• _Information provided_:
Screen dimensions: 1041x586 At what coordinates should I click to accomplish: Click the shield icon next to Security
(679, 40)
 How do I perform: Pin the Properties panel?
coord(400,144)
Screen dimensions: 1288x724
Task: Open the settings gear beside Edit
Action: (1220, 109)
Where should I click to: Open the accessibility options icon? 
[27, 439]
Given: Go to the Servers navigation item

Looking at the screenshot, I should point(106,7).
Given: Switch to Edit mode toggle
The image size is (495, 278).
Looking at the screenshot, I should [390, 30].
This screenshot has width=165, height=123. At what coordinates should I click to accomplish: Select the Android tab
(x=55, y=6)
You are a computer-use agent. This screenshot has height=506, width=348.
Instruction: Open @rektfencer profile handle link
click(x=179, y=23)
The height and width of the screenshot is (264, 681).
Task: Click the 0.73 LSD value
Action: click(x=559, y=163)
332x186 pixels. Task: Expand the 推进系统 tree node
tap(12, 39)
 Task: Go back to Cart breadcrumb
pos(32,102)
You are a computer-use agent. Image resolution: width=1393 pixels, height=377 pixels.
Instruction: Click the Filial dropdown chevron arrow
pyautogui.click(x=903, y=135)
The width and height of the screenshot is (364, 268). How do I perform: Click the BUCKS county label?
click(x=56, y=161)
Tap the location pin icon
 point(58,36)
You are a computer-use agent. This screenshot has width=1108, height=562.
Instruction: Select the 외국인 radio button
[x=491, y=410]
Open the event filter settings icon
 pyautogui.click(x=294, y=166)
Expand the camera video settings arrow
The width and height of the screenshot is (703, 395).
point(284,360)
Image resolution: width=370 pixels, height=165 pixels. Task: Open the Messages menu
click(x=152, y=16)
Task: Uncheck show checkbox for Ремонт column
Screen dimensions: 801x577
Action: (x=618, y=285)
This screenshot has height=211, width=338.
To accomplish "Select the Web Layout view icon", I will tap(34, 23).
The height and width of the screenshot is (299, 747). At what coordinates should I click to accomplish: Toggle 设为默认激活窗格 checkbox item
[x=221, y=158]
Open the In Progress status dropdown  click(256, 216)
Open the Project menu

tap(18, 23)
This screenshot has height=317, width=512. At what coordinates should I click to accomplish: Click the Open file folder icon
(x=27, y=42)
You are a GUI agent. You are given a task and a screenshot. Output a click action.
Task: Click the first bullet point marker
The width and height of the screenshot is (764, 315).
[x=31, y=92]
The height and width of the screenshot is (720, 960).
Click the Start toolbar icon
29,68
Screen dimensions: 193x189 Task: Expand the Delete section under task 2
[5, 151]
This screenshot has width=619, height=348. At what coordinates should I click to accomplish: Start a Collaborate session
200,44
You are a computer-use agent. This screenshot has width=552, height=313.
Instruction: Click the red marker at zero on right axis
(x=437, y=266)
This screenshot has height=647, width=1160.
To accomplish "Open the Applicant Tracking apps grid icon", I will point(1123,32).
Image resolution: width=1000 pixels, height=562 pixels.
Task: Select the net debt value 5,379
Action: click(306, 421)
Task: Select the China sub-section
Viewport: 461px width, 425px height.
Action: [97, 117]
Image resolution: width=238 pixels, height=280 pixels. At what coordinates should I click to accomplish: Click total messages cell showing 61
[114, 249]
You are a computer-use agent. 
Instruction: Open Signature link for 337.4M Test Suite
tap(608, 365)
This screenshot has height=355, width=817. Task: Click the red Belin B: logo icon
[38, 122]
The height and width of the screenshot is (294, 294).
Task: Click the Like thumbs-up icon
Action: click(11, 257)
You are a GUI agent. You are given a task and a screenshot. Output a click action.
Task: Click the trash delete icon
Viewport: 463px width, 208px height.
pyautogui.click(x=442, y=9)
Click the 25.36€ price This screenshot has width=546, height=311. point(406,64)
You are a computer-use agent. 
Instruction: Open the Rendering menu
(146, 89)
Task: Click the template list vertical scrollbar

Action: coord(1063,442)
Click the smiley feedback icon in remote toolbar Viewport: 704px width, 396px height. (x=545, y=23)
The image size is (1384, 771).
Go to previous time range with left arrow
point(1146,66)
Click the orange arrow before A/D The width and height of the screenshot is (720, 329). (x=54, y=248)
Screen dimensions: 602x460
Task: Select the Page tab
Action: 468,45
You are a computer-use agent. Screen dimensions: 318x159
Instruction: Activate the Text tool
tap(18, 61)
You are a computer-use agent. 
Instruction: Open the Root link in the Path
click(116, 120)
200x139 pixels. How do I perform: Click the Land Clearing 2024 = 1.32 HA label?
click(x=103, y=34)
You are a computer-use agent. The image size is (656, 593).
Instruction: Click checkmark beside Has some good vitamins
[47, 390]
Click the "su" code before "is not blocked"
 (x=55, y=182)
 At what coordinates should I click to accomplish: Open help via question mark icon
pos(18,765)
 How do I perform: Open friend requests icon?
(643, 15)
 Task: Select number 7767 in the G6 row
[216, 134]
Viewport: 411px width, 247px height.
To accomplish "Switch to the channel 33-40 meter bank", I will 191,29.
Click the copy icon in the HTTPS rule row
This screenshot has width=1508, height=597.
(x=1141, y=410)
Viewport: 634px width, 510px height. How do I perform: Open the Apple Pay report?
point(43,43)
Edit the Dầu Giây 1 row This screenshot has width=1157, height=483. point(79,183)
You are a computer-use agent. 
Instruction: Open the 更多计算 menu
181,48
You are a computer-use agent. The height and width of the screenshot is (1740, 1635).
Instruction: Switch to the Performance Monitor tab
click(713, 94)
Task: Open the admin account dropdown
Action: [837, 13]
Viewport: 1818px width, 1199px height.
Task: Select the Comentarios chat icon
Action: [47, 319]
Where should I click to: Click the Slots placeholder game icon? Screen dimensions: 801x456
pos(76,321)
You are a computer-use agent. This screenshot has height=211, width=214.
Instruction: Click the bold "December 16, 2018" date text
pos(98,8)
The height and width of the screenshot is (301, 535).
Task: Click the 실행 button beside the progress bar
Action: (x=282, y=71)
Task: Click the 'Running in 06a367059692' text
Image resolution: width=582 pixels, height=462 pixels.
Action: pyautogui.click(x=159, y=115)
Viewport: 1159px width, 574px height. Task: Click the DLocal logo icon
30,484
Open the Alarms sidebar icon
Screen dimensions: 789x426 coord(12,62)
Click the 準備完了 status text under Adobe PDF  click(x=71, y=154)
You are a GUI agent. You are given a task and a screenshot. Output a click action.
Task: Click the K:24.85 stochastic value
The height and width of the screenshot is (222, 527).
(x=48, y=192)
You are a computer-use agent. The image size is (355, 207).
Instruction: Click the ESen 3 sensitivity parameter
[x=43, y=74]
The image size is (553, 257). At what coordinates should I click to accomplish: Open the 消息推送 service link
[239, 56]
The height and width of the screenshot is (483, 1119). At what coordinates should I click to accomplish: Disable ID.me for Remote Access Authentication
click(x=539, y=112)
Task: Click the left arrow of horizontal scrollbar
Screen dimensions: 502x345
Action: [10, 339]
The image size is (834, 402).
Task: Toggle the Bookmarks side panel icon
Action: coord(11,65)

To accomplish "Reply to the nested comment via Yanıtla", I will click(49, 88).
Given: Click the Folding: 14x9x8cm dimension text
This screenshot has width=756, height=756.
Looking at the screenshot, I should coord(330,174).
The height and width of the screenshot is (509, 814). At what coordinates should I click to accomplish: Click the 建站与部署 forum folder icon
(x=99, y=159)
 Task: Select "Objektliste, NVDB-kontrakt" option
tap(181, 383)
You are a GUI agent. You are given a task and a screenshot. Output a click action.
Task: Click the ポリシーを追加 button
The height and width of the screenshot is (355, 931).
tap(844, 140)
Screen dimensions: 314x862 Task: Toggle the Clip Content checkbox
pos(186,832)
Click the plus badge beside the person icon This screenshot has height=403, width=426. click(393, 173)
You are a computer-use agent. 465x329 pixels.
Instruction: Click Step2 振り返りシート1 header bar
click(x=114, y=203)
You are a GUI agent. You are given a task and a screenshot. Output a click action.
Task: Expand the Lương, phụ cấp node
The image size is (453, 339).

• _What to produce_:
In the records above, find every line with the word "status" and copy it.

• _Written response_:
Open the In Progress status dropdown  click(256, 216)
Click the 準備完了 status text under Adobe PDF  click(x=71, y=154)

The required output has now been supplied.